An overview of the Evaluation of Oxygen Interactions with Materials 3 experiment: Space Shuttle Mission 46, July-August 1992

The Evaluation of Oxygen Interactions with Materials 3 (EOIM-3) flight experiment was developed to obtain benchmark atomic oxygen reactivity data and was conducted during Space Transportation System Mission 46 (STS-46), July 31 to August 7, 1992. In this paper, we present an overview of EOIM-3 and the results of the Lyndon B. Johnson Space Center (JSC) materials reactivity and mass spectrometer/carousel experiments.

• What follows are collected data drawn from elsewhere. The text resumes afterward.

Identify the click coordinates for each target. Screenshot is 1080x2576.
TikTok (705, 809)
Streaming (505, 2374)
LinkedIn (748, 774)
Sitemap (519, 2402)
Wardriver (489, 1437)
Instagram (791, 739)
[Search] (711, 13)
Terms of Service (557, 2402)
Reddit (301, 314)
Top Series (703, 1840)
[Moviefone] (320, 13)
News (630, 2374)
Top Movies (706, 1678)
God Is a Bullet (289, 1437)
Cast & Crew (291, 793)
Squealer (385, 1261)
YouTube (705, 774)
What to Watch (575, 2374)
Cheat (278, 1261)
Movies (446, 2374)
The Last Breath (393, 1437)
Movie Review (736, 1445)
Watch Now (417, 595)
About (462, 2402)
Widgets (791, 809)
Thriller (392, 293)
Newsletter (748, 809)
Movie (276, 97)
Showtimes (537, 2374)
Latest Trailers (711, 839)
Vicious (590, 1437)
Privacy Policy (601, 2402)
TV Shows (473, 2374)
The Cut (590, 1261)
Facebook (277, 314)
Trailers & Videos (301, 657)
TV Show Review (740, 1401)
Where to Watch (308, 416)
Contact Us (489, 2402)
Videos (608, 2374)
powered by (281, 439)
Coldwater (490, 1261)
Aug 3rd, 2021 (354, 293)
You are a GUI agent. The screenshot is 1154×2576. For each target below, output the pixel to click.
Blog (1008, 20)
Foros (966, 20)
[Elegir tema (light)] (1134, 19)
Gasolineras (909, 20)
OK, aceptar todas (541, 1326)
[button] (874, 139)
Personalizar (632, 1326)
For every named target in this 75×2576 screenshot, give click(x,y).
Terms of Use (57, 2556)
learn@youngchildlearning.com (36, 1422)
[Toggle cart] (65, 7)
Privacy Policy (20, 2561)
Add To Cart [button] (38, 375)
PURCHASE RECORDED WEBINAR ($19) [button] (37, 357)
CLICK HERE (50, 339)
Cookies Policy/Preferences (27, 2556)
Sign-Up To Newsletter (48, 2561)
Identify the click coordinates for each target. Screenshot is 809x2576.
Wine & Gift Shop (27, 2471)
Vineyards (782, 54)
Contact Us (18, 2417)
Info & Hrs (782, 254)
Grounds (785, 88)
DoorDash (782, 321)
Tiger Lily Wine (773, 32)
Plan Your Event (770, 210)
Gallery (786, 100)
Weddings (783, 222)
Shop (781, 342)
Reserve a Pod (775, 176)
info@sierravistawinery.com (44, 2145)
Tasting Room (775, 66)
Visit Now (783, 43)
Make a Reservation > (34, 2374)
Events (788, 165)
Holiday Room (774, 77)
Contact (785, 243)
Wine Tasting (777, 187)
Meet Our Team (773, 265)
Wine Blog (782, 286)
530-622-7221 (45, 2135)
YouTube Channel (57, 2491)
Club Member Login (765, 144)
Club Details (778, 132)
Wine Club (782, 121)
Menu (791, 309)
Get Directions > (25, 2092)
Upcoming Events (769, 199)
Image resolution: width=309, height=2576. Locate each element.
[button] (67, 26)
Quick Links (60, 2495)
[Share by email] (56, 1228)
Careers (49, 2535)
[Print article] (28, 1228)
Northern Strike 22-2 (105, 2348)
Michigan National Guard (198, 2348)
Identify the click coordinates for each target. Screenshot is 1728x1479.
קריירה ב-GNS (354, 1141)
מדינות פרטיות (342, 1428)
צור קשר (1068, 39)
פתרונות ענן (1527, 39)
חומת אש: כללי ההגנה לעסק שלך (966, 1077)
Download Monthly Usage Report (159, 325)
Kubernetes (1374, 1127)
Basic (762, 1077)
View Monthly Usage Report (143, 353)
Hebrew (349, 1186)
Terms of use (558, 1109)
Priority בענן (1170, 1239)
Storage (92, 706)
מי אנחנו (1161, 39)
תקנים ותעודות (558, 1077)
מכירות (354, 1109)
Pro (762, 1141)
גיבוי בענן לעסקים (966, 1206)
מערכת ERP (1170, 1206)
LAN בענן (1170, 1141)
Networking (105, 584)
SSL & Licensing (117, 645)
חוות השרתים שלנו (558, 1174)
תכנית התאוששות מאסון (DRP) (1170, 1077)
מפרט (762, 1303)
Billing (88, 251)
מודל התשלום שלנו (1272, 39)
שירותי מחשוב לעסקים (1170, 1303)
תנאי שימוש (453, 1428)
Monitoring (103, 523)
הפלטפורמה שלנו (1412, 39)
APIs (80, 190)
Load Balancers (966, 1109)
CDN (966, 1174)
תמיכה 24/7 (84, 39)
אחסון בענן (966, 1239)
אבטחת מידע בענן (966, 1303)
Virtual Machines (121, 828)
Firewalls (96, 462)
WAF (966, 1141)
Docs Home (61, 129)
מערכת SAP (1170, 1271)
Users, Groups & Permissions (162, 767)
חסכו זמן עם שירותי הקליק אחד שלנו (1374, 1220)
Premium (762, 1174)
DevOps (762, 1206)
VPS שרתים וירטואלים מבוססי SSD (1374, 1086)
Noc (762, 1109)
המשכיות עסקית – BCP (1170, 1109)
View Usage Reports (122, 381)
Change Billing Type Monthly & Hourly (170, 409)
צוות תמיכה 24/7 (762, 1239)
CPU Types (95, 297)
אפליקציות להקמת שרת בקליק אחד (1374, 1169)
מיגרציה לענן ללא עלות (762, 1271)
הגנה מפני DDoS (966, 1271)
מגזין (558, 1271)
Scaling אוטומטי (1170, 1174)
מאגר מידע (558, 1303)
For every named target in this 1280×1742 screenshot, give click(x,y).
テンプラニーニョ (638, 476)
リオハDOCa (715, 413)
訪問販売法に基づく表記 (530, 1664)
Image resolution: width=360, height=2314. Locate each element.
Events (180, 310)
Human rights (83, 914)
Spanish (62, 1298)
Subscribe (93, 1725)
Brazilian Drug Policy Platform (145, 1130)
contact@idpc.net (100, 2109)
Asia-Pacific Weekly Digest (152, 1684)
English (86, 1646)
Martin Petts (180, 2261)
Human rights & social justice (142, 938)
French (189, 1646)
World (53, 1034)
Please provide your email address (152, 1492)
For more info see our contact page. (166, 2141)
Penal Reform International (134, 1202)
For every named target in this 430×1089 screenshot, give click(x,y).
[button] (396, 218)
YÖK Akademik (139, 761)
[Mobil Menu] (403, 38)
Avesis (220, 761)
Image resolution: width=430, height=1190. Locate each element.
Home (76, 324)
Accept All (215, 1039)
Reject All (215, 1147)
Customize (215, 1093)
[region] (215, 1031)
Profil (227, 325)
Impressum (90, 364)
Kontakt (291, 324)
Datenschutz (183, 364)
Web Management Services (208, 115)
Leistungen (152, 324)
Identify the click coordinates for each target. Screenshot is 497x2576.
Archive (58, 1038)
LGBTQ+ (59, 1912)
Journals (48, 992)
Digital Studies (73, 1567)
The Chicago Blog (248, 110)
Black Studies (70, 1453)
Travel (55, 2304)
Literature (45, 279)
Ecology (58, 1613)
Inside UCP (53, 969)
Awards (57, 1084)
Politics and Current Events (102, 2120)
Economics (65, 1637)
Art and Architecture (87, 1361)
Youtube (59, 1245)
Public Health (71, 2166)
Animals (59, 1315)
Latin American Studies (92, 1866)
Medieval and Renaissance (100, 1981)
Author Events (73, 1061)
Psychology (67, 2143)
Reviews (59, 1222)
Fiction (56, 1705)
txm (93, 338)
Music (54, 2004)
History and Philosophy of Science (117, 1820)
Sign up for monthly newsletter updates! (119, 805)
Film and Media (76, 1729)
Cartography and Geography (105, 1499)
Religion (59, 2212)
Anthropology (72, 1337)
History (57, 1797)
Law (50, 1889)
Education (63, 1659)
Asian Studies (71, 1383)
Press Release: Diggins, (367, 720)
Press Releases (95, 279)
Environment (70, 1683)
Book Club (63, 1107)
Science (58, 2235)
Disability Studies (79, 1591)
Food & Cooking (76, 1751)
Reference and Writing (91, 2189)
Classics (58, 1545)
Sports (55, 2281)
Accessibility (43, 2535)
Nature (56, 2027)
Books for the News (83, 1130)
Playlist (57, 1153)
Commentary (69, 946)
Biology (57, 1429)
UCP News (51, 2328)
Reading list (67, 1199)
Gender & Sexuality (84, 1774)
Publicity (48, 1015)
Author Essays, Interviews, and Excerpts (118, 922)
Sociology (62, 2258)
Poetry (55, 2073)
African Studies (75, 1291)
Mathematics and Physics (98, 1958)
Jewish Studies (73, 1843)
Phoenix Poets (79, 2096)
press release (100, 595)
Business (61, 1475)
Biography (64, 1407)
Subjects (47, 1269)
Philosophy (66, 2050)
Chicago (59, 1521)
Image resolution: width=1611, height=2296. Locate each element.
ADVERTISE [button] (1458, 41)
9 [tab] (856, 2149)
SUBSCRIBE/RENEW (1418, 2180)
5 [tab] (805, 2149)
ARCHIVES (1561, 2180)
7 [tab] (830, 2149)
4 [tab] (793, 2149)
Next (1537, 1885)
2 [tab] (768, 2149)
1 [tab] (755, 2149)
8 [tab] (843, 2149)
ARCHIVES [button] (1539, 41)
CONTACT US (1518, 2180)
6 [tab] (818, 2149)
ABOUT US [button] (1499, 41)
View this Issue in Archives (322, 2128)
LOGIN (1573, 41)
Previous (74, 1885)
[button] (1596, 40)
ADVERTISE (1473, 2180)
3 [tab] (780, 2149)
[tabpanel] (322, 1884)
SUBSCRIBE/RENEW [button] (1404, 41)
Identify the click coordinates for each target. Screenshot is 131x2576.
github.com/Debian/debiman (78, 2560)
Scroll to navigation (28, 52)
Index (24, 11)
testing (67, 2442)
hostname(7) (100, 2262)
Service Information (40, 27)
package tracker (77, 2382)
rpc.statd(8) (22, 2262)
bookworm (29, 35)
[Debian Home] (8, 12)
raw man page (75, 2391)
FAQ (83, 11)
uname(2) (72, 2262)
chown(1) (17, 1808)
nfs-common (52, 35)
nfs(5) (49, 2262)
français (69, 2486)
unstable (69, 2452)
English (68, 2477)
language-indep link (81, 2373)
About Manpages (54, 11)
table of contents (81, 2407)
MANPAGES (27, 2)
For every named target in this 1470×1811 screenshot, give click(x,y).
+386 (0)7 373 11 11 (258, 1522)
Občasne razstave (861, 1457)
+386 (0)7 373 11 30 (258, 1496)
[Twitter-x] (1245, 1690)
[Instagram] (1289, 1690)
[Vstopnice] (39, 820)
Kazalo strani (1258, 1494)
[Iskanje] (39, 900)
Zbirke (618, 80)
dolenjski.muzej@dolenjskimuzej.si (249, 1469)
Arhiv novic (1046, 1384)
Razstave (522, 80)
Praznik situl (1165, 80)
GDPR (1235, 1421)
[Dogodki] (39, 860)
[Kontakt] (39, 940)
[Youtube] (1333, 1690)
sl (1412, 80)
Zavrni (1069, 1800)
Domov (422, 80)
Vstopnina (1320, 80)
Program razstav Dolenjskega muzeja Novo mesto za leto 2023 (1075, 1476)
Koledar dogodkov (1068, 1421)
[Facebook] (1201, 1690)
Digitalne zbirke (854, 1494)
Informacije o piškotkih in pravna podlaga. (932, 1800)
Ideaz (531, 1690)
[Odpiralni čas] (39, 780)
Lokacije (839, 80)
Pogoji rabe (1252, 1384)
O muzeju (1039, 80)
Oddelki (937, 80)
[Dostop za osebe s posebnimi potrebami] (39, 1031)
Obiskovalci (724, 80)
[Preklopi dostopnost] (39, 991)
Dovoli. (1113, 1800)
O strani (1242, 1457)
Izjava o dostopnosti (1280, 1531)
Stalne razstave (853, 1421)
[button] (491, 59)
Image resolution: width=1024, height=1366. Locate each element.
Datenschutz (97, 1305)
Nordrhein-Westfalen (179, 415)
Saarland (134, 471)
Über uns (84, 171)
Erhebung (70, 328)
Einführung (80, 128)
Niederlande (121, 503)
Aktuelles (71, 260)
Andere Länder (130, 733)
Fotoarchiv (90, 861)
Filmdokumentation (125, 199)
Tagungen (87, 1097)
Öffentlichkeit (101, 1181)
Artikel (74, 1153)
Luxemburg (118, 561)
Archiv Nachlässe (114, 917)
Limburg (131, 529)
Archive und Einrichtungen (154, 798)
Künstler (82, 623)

Mass spectrometer calibration methods are discussed briefly, as a prelude to a detailed discussion of the mass spectrometric results produced during STS-46. Mass spectrometric measurements of ambient O-atom flux and fluence are in good agreement with the values calculated using the MSIS-86 model of the thermosphere as well as estimates based on the extent of O-atom reaction with Kapton polyimide. Mass spectrometric measurements of gaseous products formed by O-atom reaction with C(13) labeled Kapton revealed CO, CO2, H2O, NO, and NO2. Finally, by operating the mass spectrometer so as to detect naturally occurring ionospheric species, we characterized the ambient ionosphere at various times during EOIM-3 and detected the gaseous reaction products formed when ambient ions interacted with the C(13) Kapton carousel sector. By direct comparison of the results of on-orbit O-atom exposures with those conducted in ground-based laboratory systems, which provide known O-atom fluences and translational energies, we have demonstrated the strong translational energy dependence of O-atom reactions with a variety of polymers. A 'line-of-centers' reactive scattering model was shown to provide a reasonably accurate description of the translational energy dependence of polymer reactions with O atoms at high atom kinetic energies while a Beckerle-Ceyer model provided an accurate description of O-atom reactivity over a three order-of-magnitude range in translational energy and a four order-of-magnitude range in reaction efficiency. Postflight studies of the polymer samples by x-ray photoelectron spectroscopy and infrared spectroscopy demonstrate that O-atom attack is confined to the near-surface region of the sample, i.e. within 50 to 100 A of the surface.